▸ **GIVEN TEXT**:
Britain's European policy at crisis point

There is a widespread belief that the principal losers from the conflict in Iraq are the countries of "Old Europe". It is they who have been proved wrong by events and it is they who are having to beg for "forgiveness".

This is a singularly short-sighted reading of the current situation. The war has caused deep divisions inside Europe. These fractures are more complex than analyses based on the eligibility or non-eligibility of particular leaders for invitations to President George W. Bush's Texan ranch might suggest. Three issues can be used to illustrate the point.

The first concerns the norms underpinning the international order as a whole. As recent developments in the United Nations Security Council have confirmed, Europeans will have to adjust to the realities that the coalition has created. There is, however, no mistaking the profound unease with which leaders and public opinion, in new as well as old Europe, regard a world in which the authority of the UN has been flouted, the non-discovery of weapons of mass destruction is shrugged off as a matter of indifference and the invasion of a sovereign state is justified retrospectively because it brought about regime change. However much coalition leaders may protest, the normative issue will not simply go away.

The second issue is the unipolar system. The Iraq war did not tell us anything that we did not already know about the awesome military power of the US. But it is one thing to acknowledge the fact that the world has only one superpower, quite another to claim that an international order in which this power can behave as if it is free of any checks or balances is desirable.

Some of those who have sought to defend a unipolar system have given the impression that their only serious opponents in Europe are French Gaullists. The notion of a unipolar system is, however, profoundly at odds with the principles and dynamics of the European integration process itself. Integration has always been about enabling the member states, all of which are small or medium-sized in global terms, to stand on their own feet.

No European leader wants perpetual confrontation between Europe and the US. They are natural partners because they share many common values. But partnership cannot be based on subordination. "The alliance leader right or wrong" is an even more rotten principle on which to base a foreign policy than "my country right or wrong".

The third issue is the "special relationship". Before the Iraq crisis, Britain's privileged position in Washington could still be seen as an asset in European Union politics. As the political and moral compromises of maintaining it have grown and the pay-off has remained so meagre, it has turned into more of a liability. An advocate who can advance Europe's collective interests in the US capital has his uses. A viceroy has no place in a community of sovereign states whose most important institution, the European Council, is a striking example of collective government by a club of equals.

▸ **REQUIREMENT**:
Please answer these questions from the piece on Britain's European policy:
(a) Which institution is called a striking example of collective government by a club of equals?
(b) Who do some defenders of a unipolar system suggest are their only serious opponents in Europe?
(c) Which principle is described as even more rotten than "my country right or wrong"?
The lines are separate material, unrelated to the piece on Britain's European policy.

▸ **GIVEN MATERIAL**:

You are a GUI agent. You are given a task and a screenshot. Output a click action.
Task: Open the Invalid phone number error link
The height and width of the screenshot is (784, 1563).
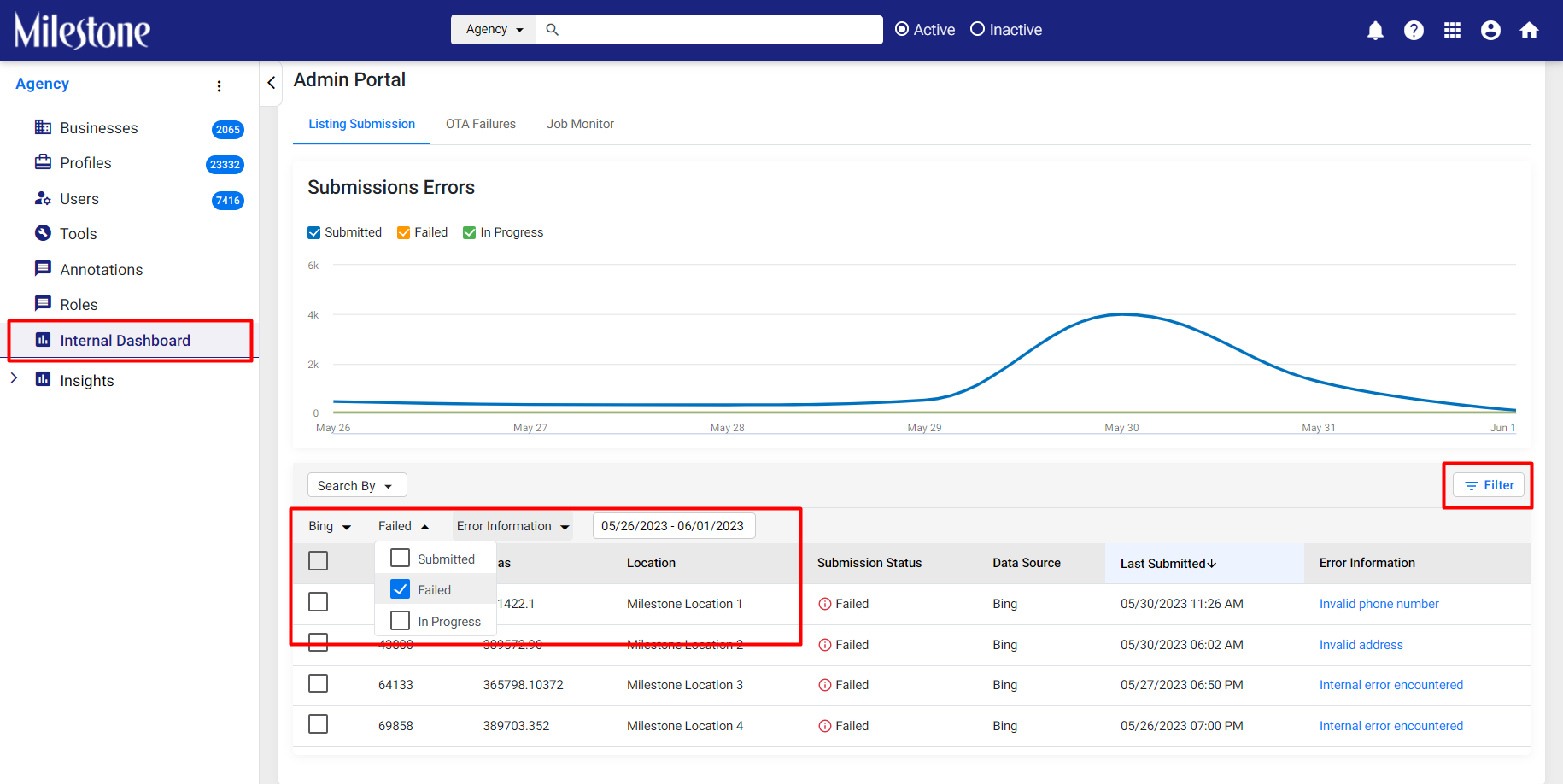coord(1379,604)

▸ **OUTPUT**:
(a) The European Council
(b) French Gaullists
(c) "The alliance leader right or wrong"